BWI releases position paper on core OHS conventions
As part of its various efforts to persuade the International Labour Organisation (ILO) to declare and recognise occupational health and safety as a fundamental right, BWI released a position paper on ILO Convention 155 on Occupational Safety and Health (1981) and ILO Convention 161 on Occupational Health Services (1985) as the core to secure the right to a safe and healthy working environment.
BWI released the paper leading to this year’s commemoration of International Workers’ Memorial Day on 28 April. It said that there is absolute consensus that C155 is the core Convention on OSH, setting out core principles, responsibilities and rights on workplace health and safety. It also said that Convention 161 is closely linked with C155 given the close relationship between the development of a national OSH policy and the establishment of occupational health services.
BWI asserted that the 1998 declaration must be amended to include the fundamental right to a safe and healthy working environment as ILO’s fifth fundamental right.
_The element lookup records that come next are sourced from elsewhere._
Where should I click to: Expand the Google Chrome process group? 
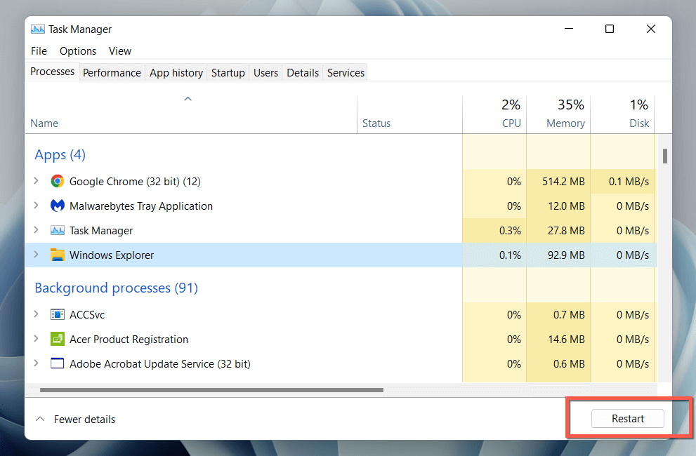[37, 181]
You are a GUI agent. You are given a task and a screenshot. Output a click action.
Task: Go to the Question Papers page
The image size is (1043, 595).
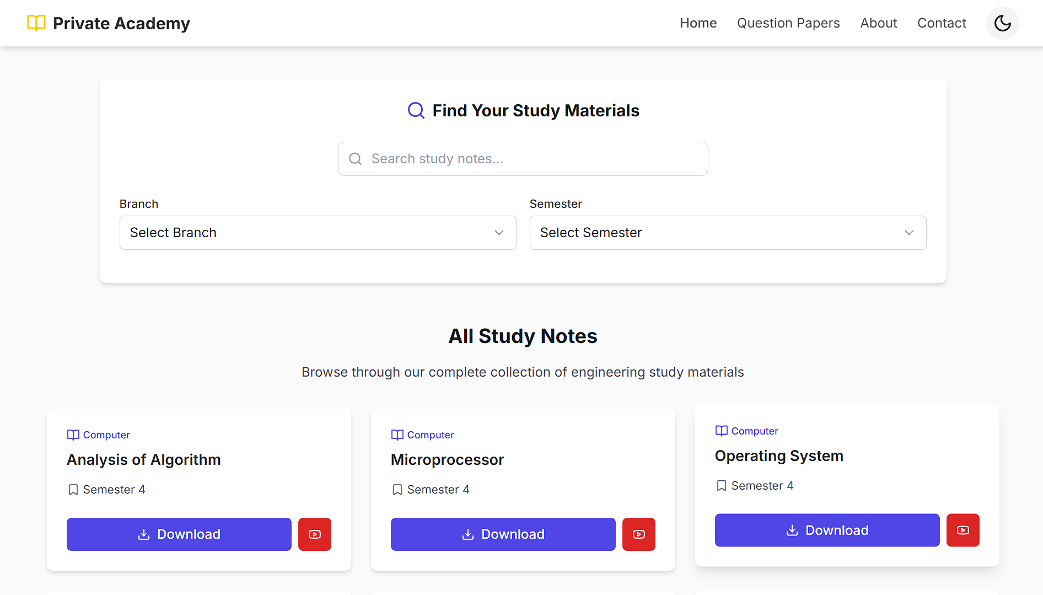[788, 23]

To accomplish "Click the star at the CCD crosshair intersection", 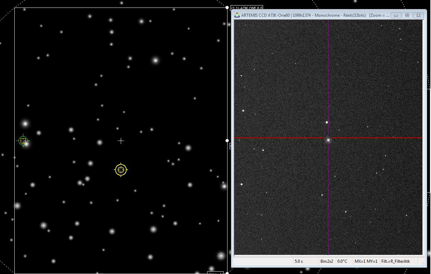I will pos(328,140).
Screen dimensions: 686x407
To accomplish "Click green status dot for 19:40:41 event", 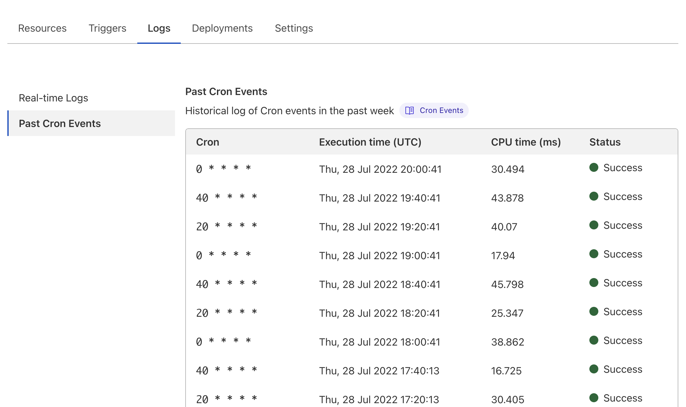I will point(594,196).
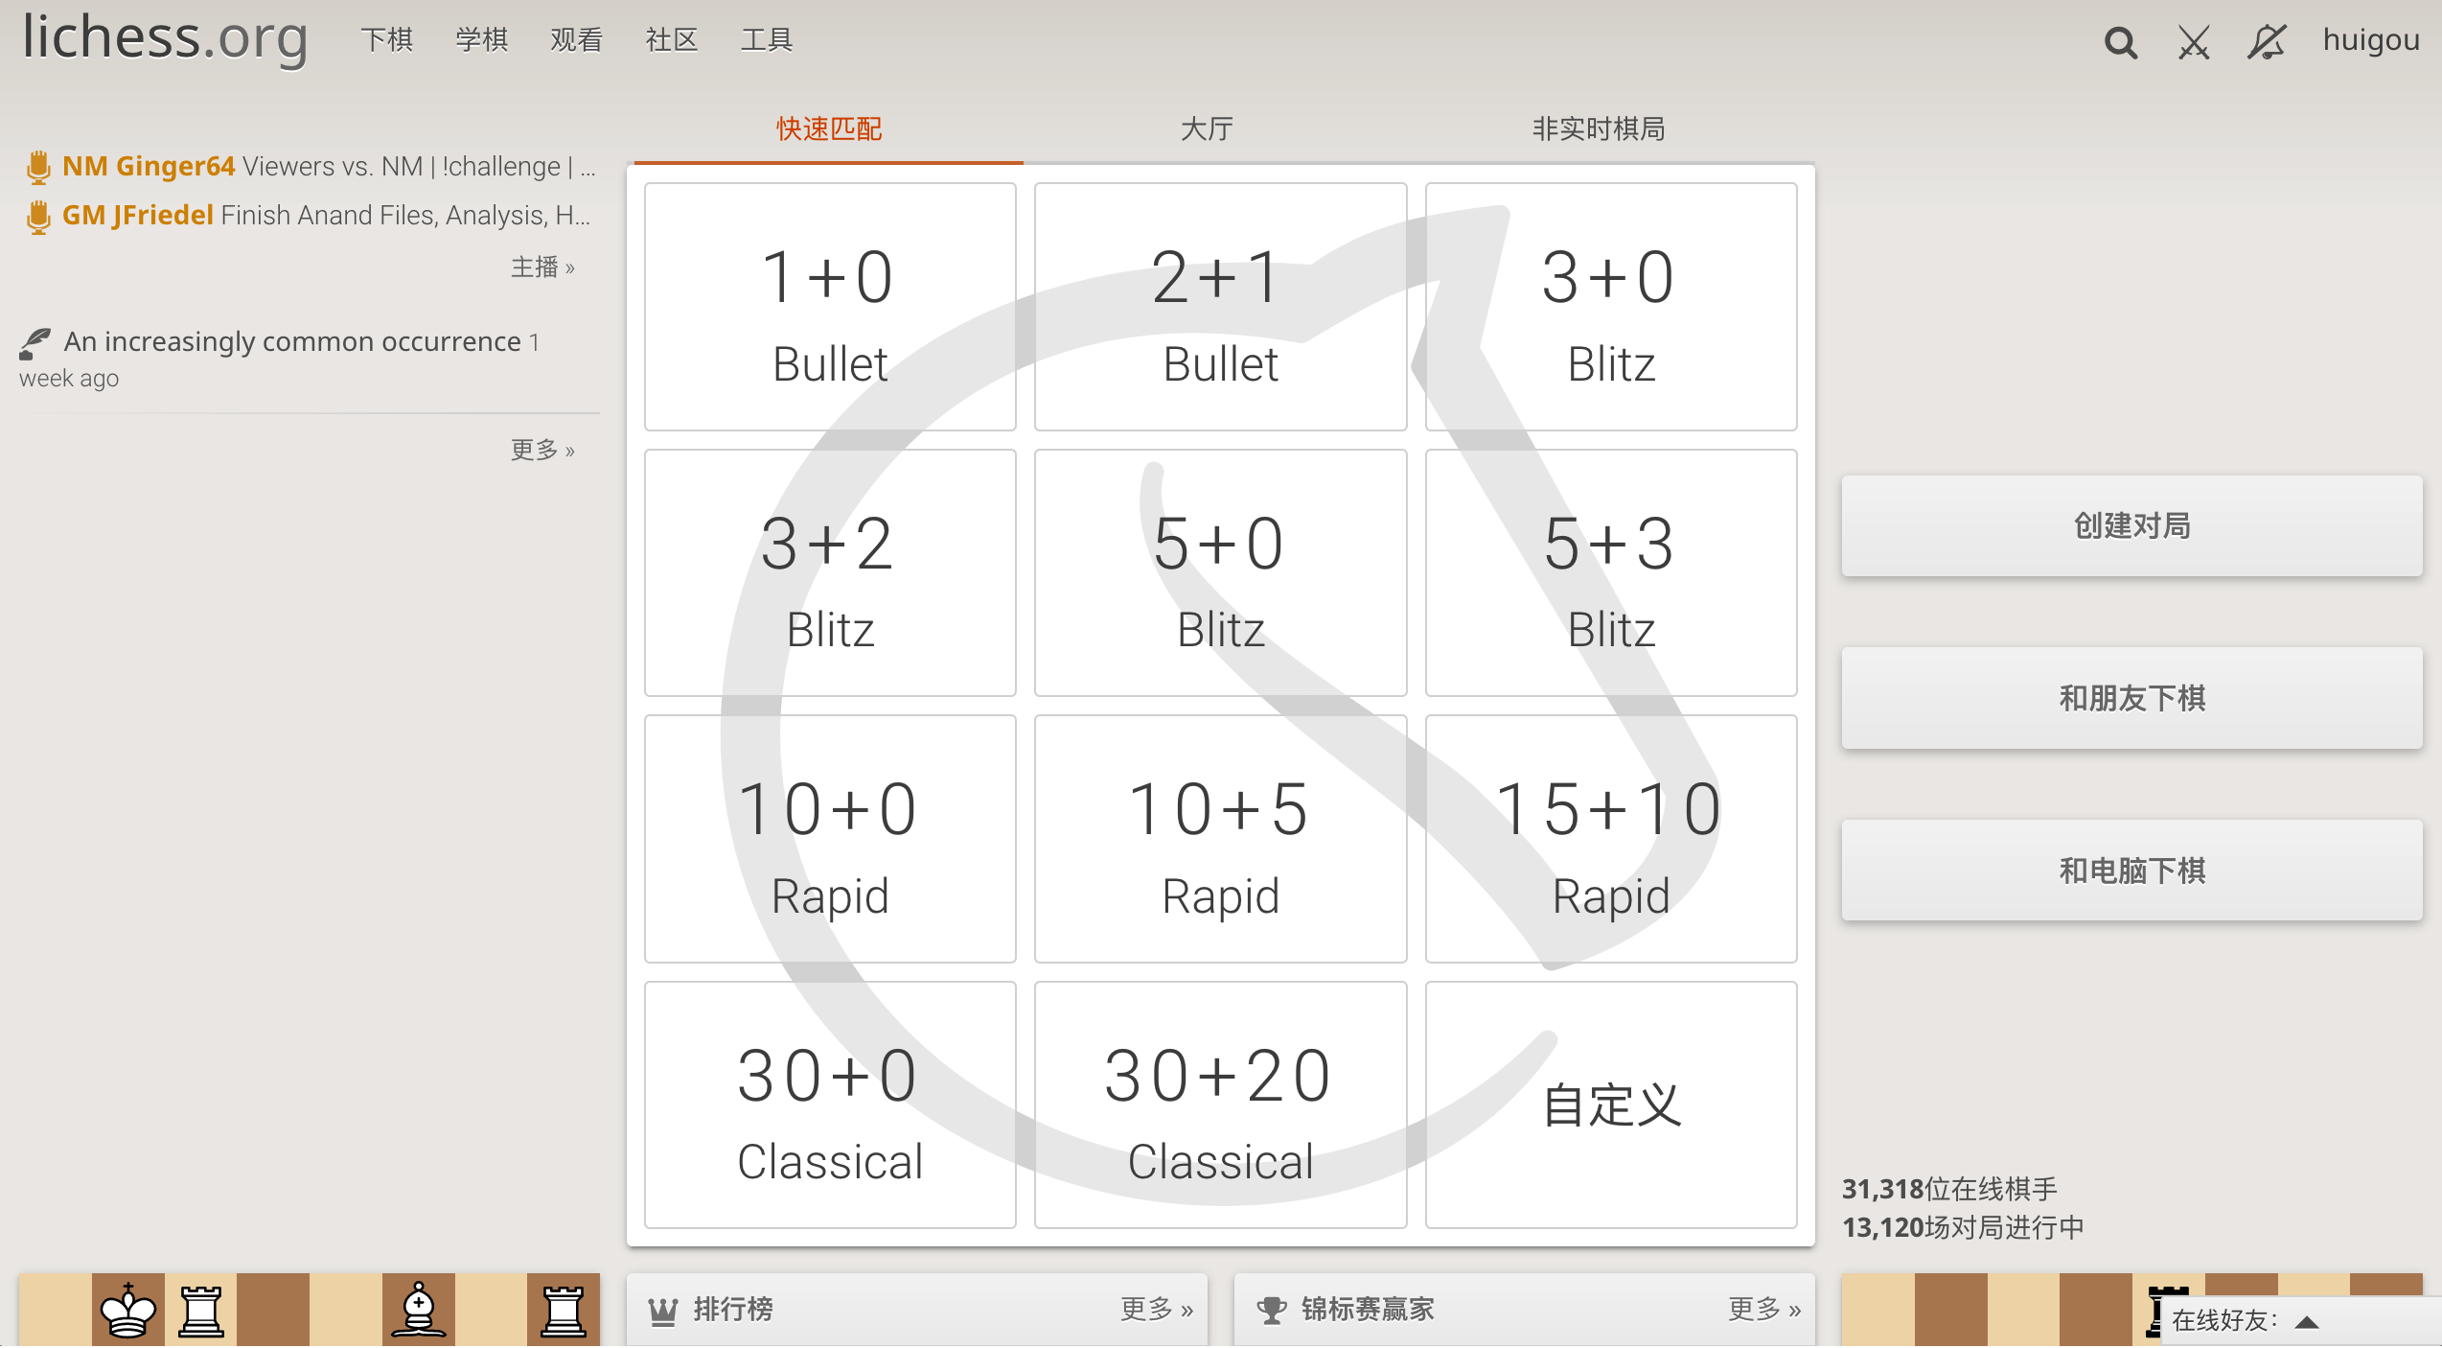
Task: Select the 自定义 custom game tile
Action: (1610, 1104)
Currently, the four fundamental rights are: the freedom of association and the effective recognition of the right to collective bargaining, the elimination of forced or compulsory labour, the abolition of child labour and the elimination of discrimination in respect of employment and occupation. The said four fundamental rights are each supported by two Conventions that are considered to be core to those rights.
Guided by this framework, BWI wants C155 and C161to be included as “core conventions” to secure the right to a safe and healthy working environment, with ILO Convention 187 on a Promotional Framework for Occupational Safety and Health (2006) acting as a complementary convention.
BWI urged all its affiliates to use the position paper to push for C155 and C161 to be the core of OSH Conventions. It said that with OHS declared as a fundamental right, countless workers’ lives could be saved, and it will prevent untold suffering from many work-related ill health.
Download the paper here.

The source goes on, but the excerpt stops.